FTSE 100 mining heavyweights BHP Billiton (LSE: BLT) (NYSE: BBL.US), Rio Tinto (LSE: RIO) (NYSE: RIO.US) and Anglo American (LSE: AAL) all look cheap — if you believe the miners’ story, which is that their low-cost production will force less profitable competitors out of business.
This, in turn, will bring the markets for iron ore and other key commodities back into balance, despite slowing growth in China, and fairly flat demand elsewhere.
The only trouble is that this is a long-term gamble. If the miners have judged the situation wrongly, their profits could gradually crumble over the next few years, pushing down their share prices even further.

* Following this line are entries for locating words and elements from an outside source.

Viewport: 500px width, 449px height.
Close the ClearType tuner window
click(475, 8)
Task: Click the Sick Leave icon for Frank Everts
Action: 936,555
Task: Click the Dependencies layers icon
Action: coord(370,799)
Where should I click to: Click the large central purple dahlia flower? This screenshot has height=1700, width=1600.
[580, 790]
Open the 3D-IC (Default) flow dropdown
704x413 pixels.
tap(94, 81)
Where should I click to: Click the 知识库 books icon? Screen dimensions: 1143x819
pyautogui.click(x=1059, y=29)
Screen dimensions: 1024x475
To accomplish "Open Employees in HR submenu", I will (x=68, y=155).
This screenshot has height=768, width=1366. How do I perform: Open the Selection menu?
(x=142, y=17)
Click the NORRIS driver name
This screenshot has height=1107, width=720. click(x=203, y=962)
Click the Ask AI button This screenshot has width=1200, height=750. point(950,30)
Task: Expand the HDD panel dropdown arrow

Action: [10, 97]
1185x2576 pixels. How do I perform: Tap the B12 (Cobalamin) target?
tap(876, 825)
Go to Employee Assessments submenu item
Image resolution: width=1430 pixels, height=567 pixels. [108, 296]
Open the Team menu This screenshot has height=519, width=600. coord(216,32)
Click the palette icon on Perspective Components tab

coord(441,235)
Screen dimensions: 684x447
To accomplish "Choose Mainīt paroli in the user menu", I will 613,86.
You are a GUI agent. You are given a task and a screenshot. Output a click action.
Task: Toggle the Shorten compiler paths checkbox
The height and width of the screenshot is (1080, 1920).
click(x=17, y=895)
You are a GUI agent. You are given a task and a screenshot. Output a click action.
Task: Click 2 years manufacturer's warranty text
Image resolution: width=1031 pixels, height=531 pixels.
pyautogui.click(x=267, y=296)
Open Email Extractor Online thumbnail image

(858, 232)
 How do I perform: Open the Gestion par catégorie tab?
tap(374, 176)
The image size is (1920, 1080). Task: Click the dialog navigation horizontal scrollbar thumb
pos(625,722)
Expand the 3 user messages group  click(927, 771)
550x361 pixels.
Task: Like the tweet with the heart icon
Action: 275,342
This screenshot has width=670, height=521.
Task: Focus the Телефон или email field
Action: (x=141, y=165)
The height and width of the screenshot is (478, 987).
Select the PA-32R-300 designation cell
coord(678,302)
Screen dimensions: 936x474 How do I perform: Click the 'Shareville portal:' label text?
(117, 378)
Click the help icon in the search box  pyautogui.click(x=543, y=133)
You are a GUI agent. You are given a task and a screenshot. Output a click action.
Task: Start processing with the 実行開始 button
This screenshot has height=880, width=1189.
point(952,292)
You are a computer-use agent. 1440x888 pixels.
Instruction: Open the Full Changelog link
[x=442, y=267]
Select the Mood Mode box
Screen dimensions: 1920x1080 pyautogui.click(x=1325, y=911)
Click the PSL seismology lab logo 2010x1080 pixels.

The miners could become a classic value trap: stocks that are cheap, but could get much cheaper, due to external forces beyond the companies’ control.
What do the numbers say?
There are signs that the miners’ strategy to flood the iron ore market with cheap production is beginning to drive out higher-cost competitors. Atlas Iron, Australia’s fifth-largest iron ore producer, is suspending production at its mines, as it is losing too much money at current iron ore prices to continue operating.
Australia’s third-largest iron ore miner, Fortescue, is also feeling the pressure, and cancelled a planned bond issue and refinancing deal last month.
However, even if successful, the big miners’ strategy isn’t going to work quickly. City analysts have cut earnings forecasts for BHP, Rio and Anglo over the last three months:
Current year post-tax profit forecast |
BHP Billiton |
Rio Tinto |
Anglo American |
Feb 2015 |
$10.37bn |
$8.06bn |
$2.19bn |
April 2015 |
$8.07bn |
$6.31bn |
$1.75bn |
% change |
-22% |
-22% |
-21% |
However, these forecasts will undoubtedly change again over the coming months, and could rise.
Perhaps it’s best to judge to take a more traditional value-investing approach, and judge the appeal of each company by its historic performance:
|
BHP Billiton |
Rio Tinto |
Anglo American |
Trailing P/E |
10.6 |
9.9 |
9.1 |
Trailing yield |
5.7% |
5.0% |
5.4% |
Dividend covered by free cash flow? |
Yes |
Yes |
No |
The choice between BHP and Rio depends on whether you want exposure to oil as well as iron ore: Rio is very much an iron ore play, while for BHP, oil and iron ore are both key to profitability.
Anglo’s mix of iron ore, coal, copper, diamonds and platinum makes it unique, but it remains the riskiest stock, in my view, as it has lagged behind BHP and Rio in terms of restructuring and debt reduction.
Today’s best buy?
It’s hard to ignore the generous yields on offer from all three of these stocks, which should add useful diversity to a traditional income portfolio.
I believe these dividends will be maintained, especially at Rio Tinto, which I rate as the best buy for exposure to iron ore.